Similar sentiments echoed as our reporters took the pulse of those who showed up at the hospital and the memorial park.
It was no different back in April when another TV luminary, anchorman Angelo Castro, Jr. passed away.
The physical line was shorter, the media noise less, but the collective recollection streamed nonetheless—especially online.
Viewers old enough to remember revisited the days when newscasts in English were still the norm for late-night.
In Dolphy’s wake, Filipinos resurrected John Puruntong and Pacifica Falayfay.
The deaths of famous people conjure up not just personal memories of them, but also the zeitgeist (the spirit of the times) during their heyday in the public eye.
And now in this age of the digital village, we have realized all the more a shared loss of one less character who embodied our hopes and experiences.
With the loss of figures like Dolphy and Angelo Castro, we are also nudged to look back to their times and reflect how things have differed since.
|Lines for Dolphy at Heritage. (Shots by Anjo Bagaoisan)
Dolphy became a surrogate grandparent for Rose-An Dioquino, one of my contemporaries in media.
To her, he was “Lolo Kevin” Kosme, the widower from Home Along Da Riles, lead primetime sitcom in the 1990s, when Rose-An’s real grandfather died.
As Ro-Ann lined up with her boyfriend at the Heritage Park to view Dolphy’s remains, she met others who grew up with the comedian’s other performing personas.
One lola in a wheelchair had watched Dolphy on the vaudeville stage at the Manila Opera House.
Ro-Ann and her partner were surprised to learn how children in their line knew Dolphy: from the grainy, black-and-white Sampaguita films now getting a second life on free TV.
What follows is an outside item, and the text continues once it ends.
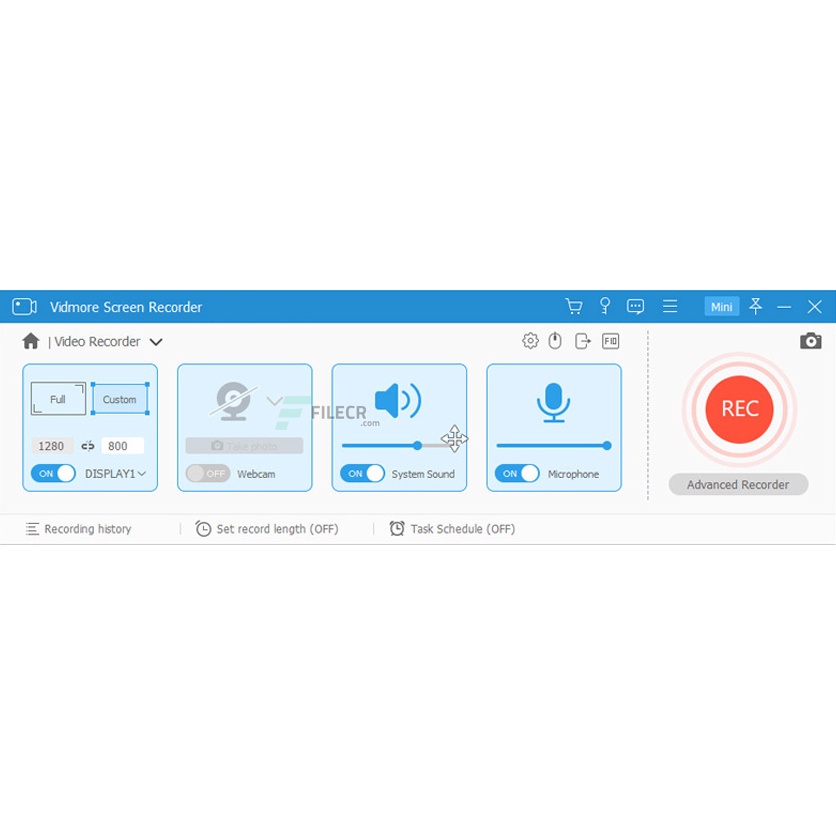Click the mouse cursor settings icon

tap(556, 341)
The lines for Dolphy from July 12 to 14 breached 36,000, according to police. They were not as long as the half million who lined up for his friend, movie action king Fernando Poe, Jr. when he died in 2004.
While other factors could count for the shorter lines, it was more than enough homage to the Comedy King for an entire nation to relive the performances that brought it laughs for more than half a century.
Dolphy’s comedy was old-school–wholesome with a few winks–starring everyday men whom the masa family could relate with.
Classic slapstick, it carried on the rolled-paper smacks, drink-spews, and contorted faces that descended from the bodabil stage.
This brand of Dolphy and his sidekicks influenced younger entertainers who have gone to other lengths in comedy but owe their careers to the King.
“(Dolphy) did not only revolutionize the entertainment industry; he also changed our national consciousness for the better,” President Benigno Aquino III said in a statement after Dolphy died.
“Through his art, (Dolphy) extended our worldviews, and gave us the ability to reflect on, value, and find joy in the daily realities of Filipino life.”